__Aim__. Can you repeat every line of the material below, requests included, with each answer coordinate scaled by 1.75 and rounded to a whole number (halves round up), while the numbers in the requests stay the same? Leave the pictures out of your reply.

__Records of locating words and elements__.
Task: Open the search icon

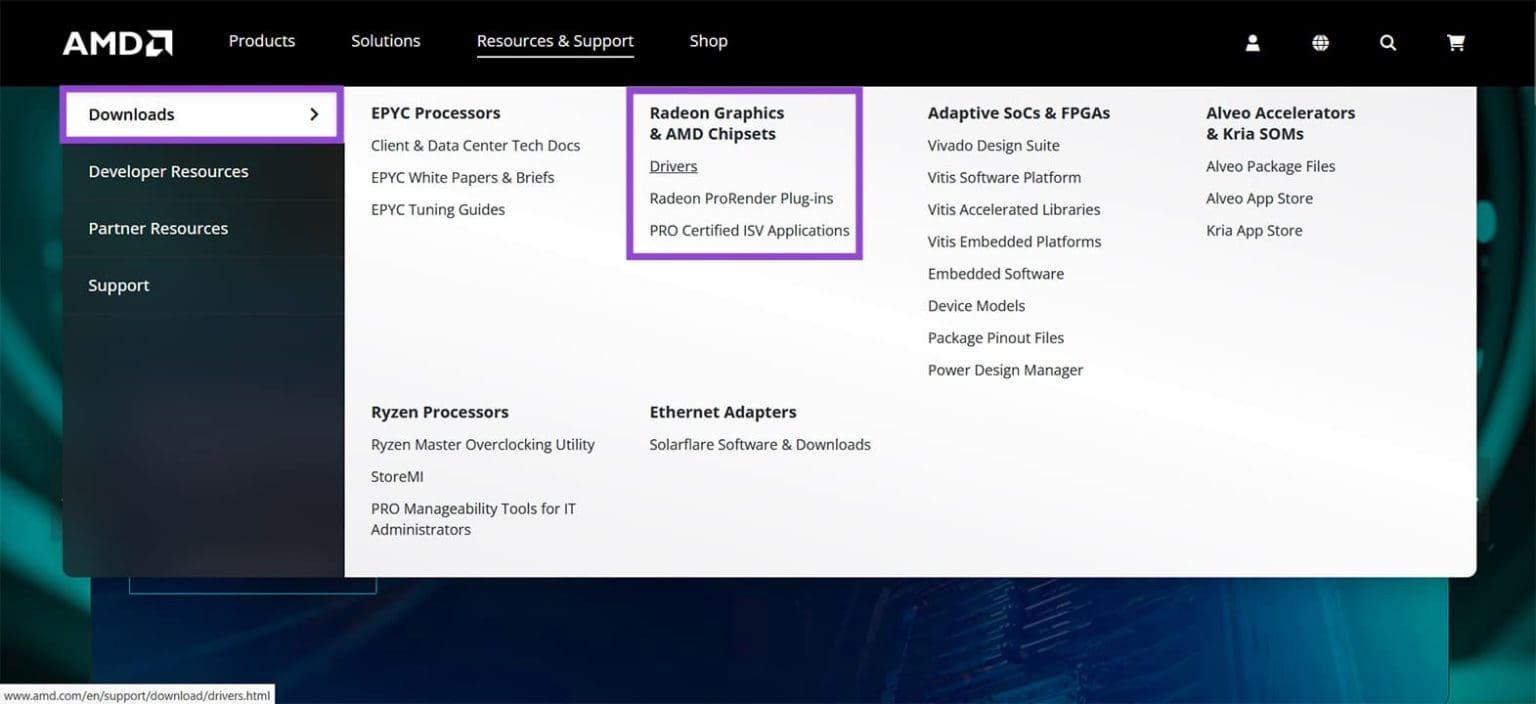Action: pyautogui.click(x=1388, y=42)
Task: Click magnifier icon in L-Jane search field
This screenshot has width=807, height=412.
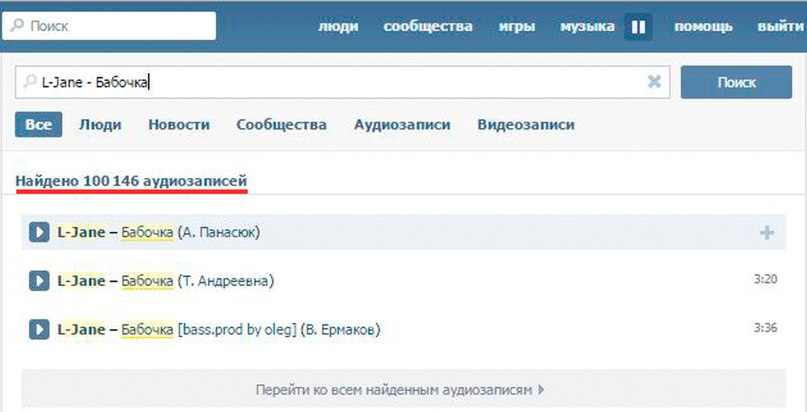Action: (30, 82)
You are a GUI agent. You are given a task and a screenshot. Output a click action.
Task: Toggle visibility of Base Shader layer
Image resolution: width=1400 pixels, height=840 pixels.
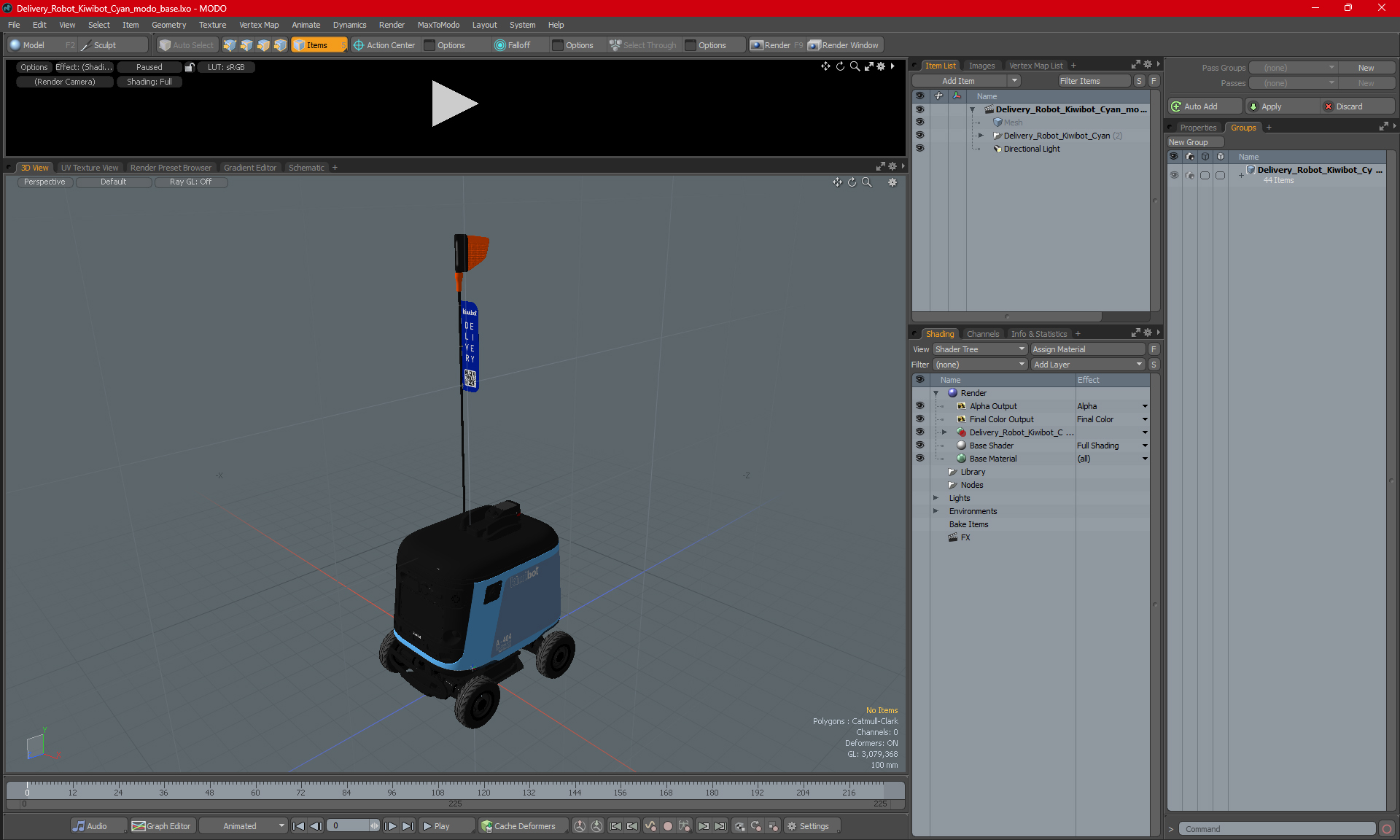coord(919,446)
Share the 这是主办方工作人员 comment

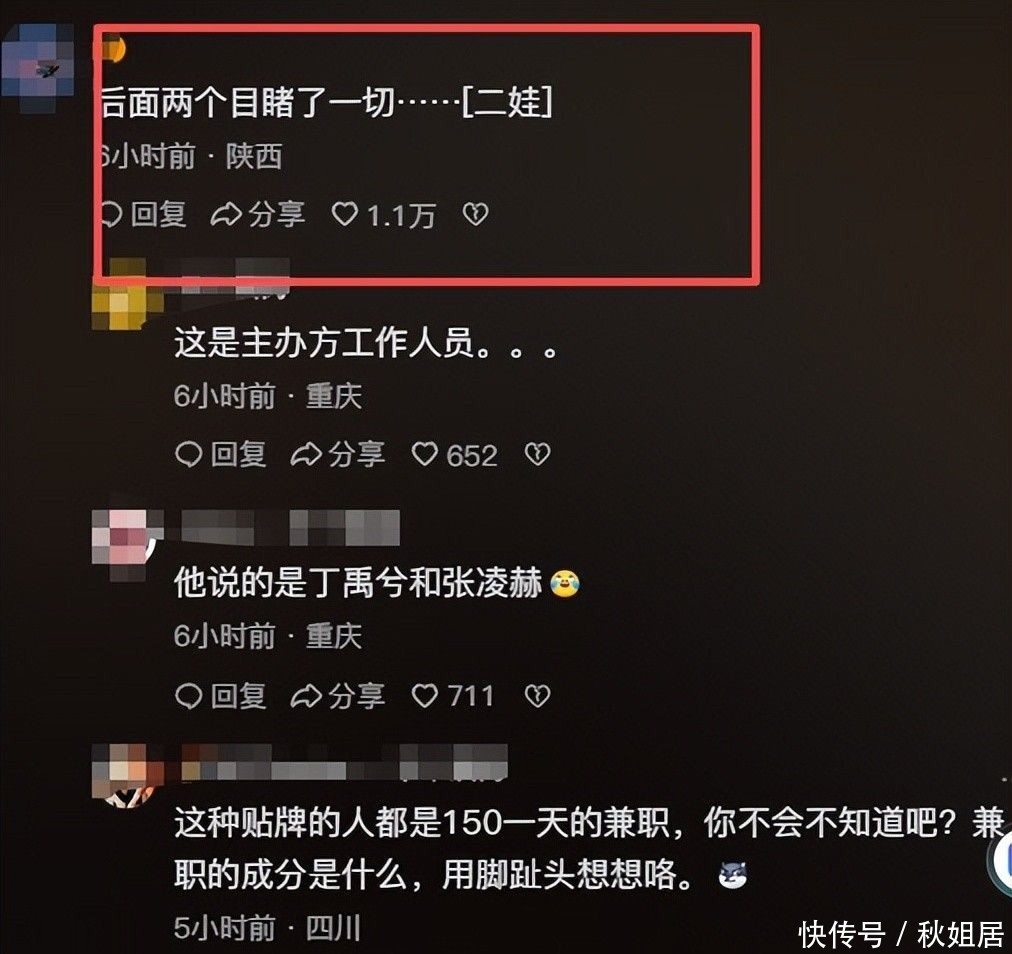coord(338,454)
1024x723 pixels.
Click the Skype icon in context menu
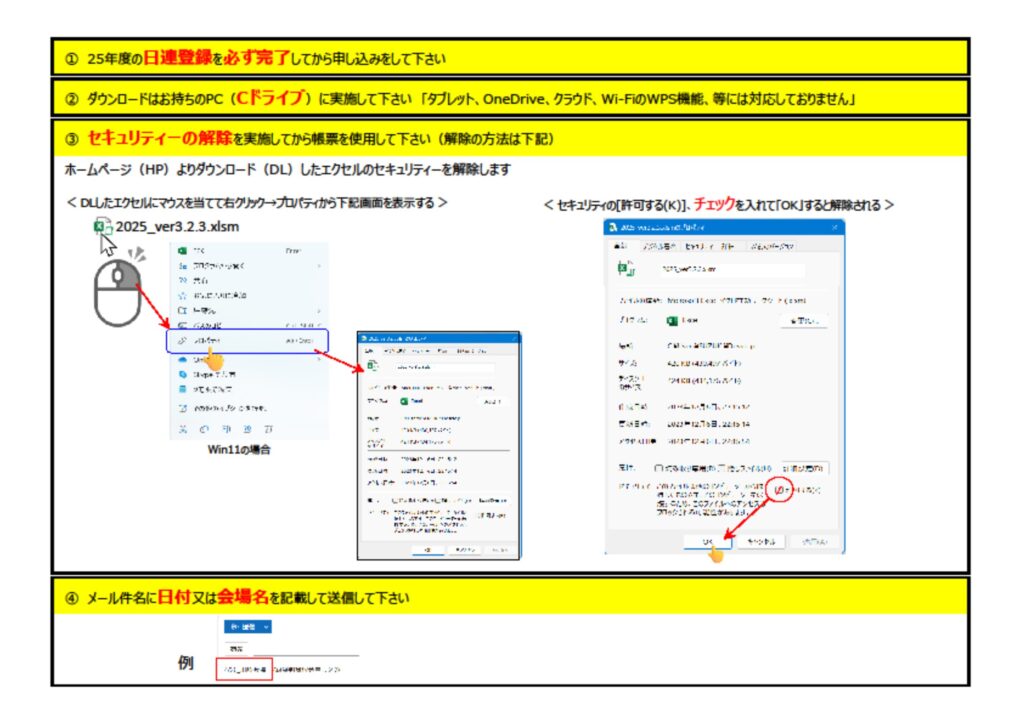click(182, 374)
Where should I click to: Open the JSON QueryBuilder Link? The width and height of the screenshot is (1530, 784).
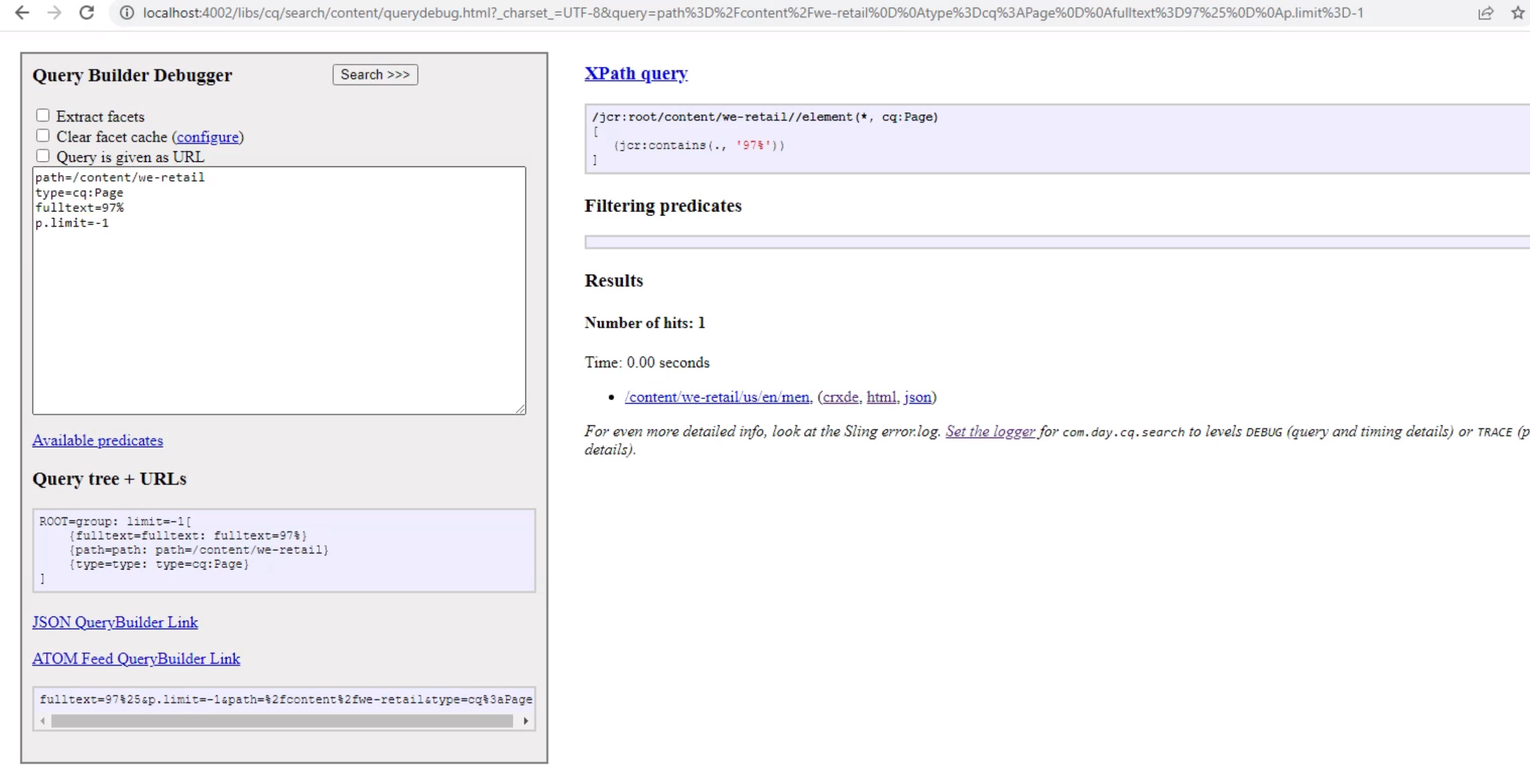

__Exercise solution__.
Task: Open the search icon

Action: pyautogui.click(x=2429, y=74)
Task: Click magnifier icon in L-Jane search field
This screenshot has width=807, height=412.
Action: (53, 144)
You are a GUI agent. You are given a task and a screenshot. Output a click action.
Task: Toggle visibility of Base Shader layer
Image resolution: width=1400 pixels, height=840 pixels.
coord(1608,781)
Share the 这是主办方工作人员 comment

coord(592,795)
1024x723 pixels.
Click the Skype icon in context menu
click(319, 655)
Where should I click to: Open the JSON QueryBuilder Link? The width and height of the screenshot is (1530, 784).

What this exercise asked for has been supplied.